そう思って、気持ち早めに階段を降りていると、正面に玄関が見えてきた。リビングへ行くにはここでUターンして一階の廊下をまっすぐに進む必要がある。
しかし、私は階段を降りてすぐ玄関の前で立ち止まった。
「にいの、靴がある…」
頭が真っ白になった。
1秒後、一気に頭が回りだす。
「どうして!?いつもならまだ、仕事してる時間なのに...」
1階のリビングの電気はついておらず、そこににいがいるとは思えない。
だとすると、まさか。
私が収録している間、にいはずっと隣の部屋にいたということ?
収録中は集中していたし、隣ににいが帰ってきても気が付かなかったかもしれない。
私はできるだけ音を立てないように、にいの部屋を目指して再び階段を一段ずつ登っていく。
私が中学1年で引きこもり始めてから、にいとはほとんど会話をしていない。そんな中でもし私のえっちな声を出しているところが聞かれていたとしたら。気まずいどころの話ではない。
にいの部屋の前に辿り着き、私はそぉっとドアを開けた。
そして、見た。ベッドの上で安らかに眠るにいの寝顔を。
「!!!!!!」
とっさに大声を出しそうになり、自分の口を慌てて両手で塞いだ。
どうしよう…。家に誰もいないと思って結構調子に乗って声出しちゃってた…。でも、寝てるってことはセーフ...?いやでも...。
…って、ひとまず部屋のドアを閉めないと。もし急ににいが今目を覚まして目でもあってしまったらそれこそ気まずい。

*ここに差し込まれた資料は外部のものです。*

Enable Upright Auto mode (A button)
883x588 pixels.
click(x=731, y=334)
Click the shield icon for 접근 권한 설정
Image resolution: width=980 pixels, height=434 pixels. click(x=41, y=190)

私はにいの顔をよく観察し、起きないかどうか警戒しながらゆっくりドアを閉めていった。
そして、気付く。
にいの目の下には、うっすらと涙の跡があった。
「……えっ」
私は今すぐ目を瞑り、ドアを勢いよく閉めたい衝動に駆られた。
けど、寸でのところで堪える。心は痛いけれど、にいと二人暮らししている私が、見なかったことにしちゃいけないと思ったから。

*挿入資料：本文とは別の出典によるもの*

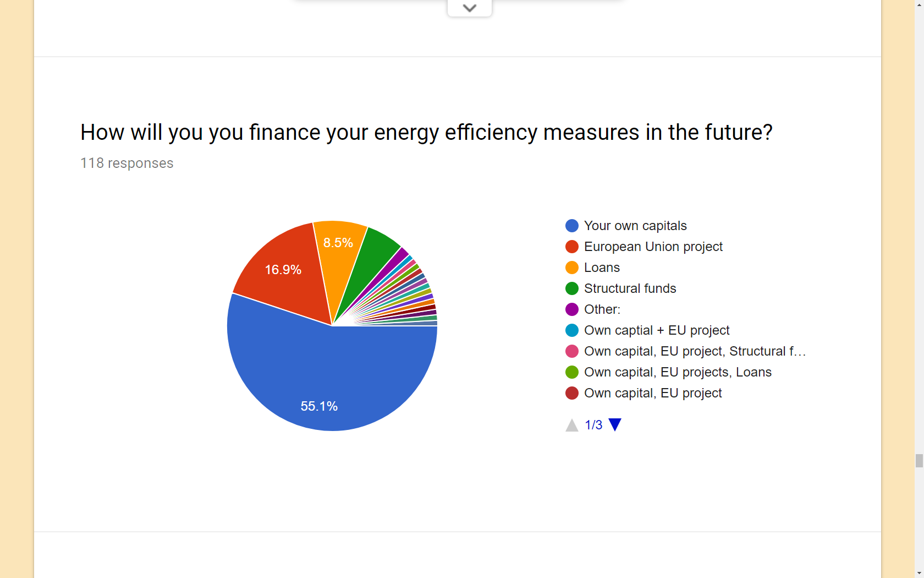
Task: Expand the collapsed chevron at top
Action: point(469,8)
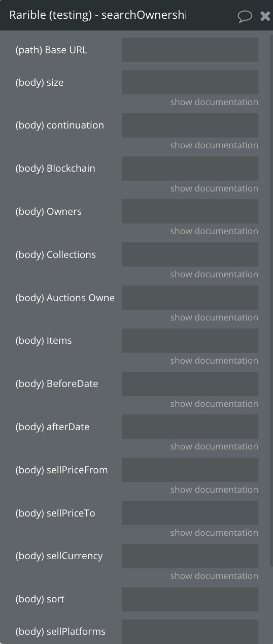Focus the (body) Auctions Owners input

coord(190,298)
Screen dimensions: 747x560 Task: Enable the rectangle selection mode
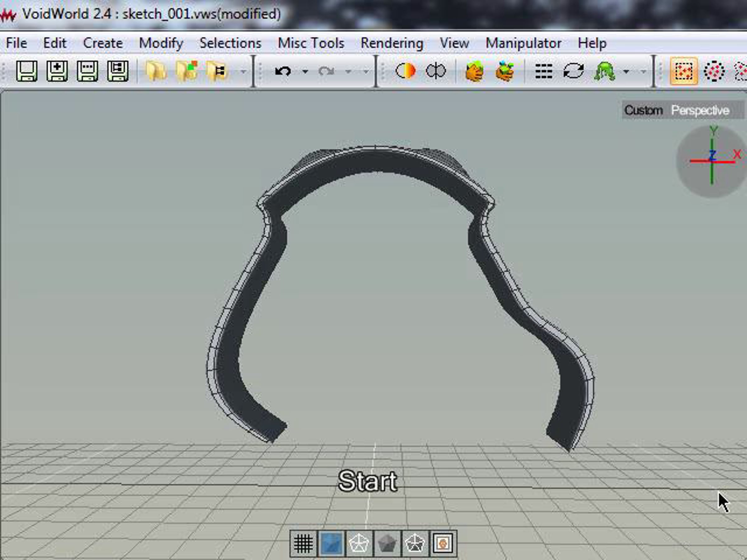coord(684,71)
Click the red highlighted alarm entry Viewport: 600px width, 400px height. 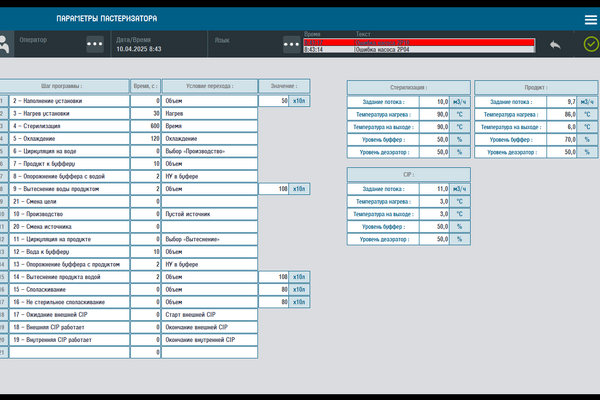point(420,41)
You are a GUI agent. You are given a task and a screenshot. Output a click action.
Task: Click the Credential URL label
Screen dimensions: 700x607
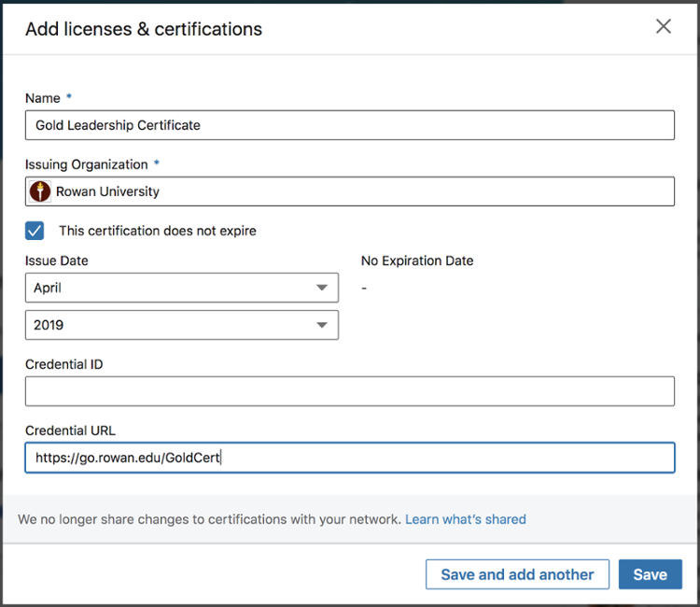[x=70, y=431]
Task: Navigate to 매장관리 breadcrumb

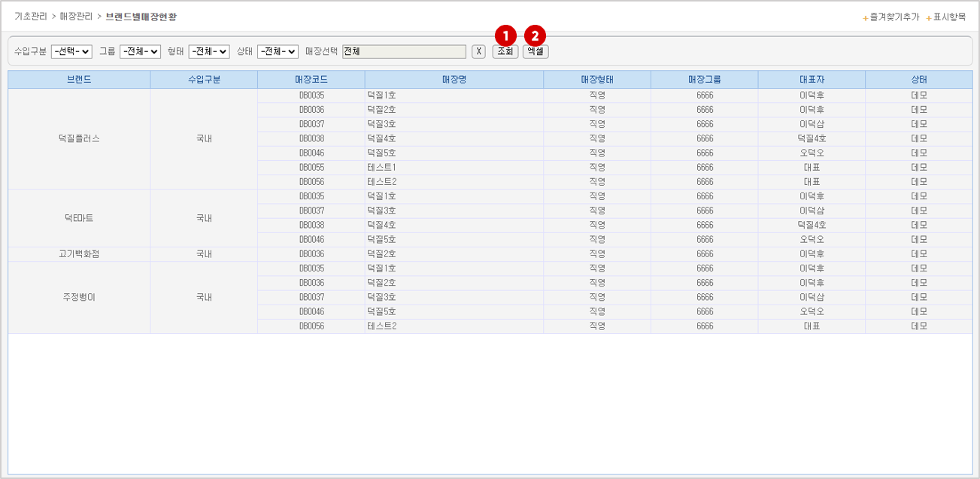Action: click(x=76, y=16)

ドアを半開きにしたまま呆然と見つめていると、にいがブランケットもかけずに寝ていることに気付く。というより、ブランケットを下にして眠っているようだった。見るからに疲れ果てた結果、ベッドにダイブしてそのまま眠ってしまったといった様相だ。
深く観察すればするほど、にいの憔悴ぶりを理解させられる。
私が逃げている間に、にいはこんなに...。
「っ!」
私は突き動かされるようにして自分の部屋からブランケットを持ってきて、もう一度にいの部屋の扉を開けた。
そして、今度は中にまで侵入を果たす。
…この人に優しくしてあげたい。
そんなシンプルな感情に従って、私はにいにブランケットをかけてあげた。
家族だからとかではない。
むしろ家族だからこそ気まずくて、表立って優しくすることは難しいのだから。
それでも私は、一人の人間として、にいに何か報いたかった。
あとは退場するだけ…。そう思った時、突然にいが私の肌着を掴んできた。
「…っひゃ!にい、起きて…!?」
心臓が飛び跳ねそうになりながら、振り返る。
しかし、にいはすやすやと寝息を立てているだけで起きたわけではないようだった。
「よかった…」
にいが目覚めていなかったことに、安堵する。
しかし、まだ危機を脱したわけではなかった。
ここで力強く振りほどけば、にいが今度こそ目覚めてしまうかもしれない…。
そう思った私は思い切って肌着を脱ぎ捨てて、ぴゅーい、とにいの部屋から脱出を果たした。
背徳感と羞恥心と罪悪感とがないまぜになり、心臓がバクバクと鳴っている。
自分の部屋に戻るとすぐにベッドに身を投げ出した。穴があったら入りたいように、ベッドがあるなら飛び込みたい。そんな気分だった。
今すぐ眠って、このざわざわした心を鎮めたい。
「あ」
だが、不意に思い出す。
「まだ収録終わってない…」
納品日は今日だ。もう何度も締め切りを伸ばしてもらったから、これ以上は百奈に叱られてしまうだろう。
精神的にはかなり疲れたが、ぐーたらするのはもう少し我慢…。にいが眠っているうちに録り終えてしまわないといけない。
下着姿のまま小声で再開したASMRの収録は、不思議と感情の乗った演技が出来た。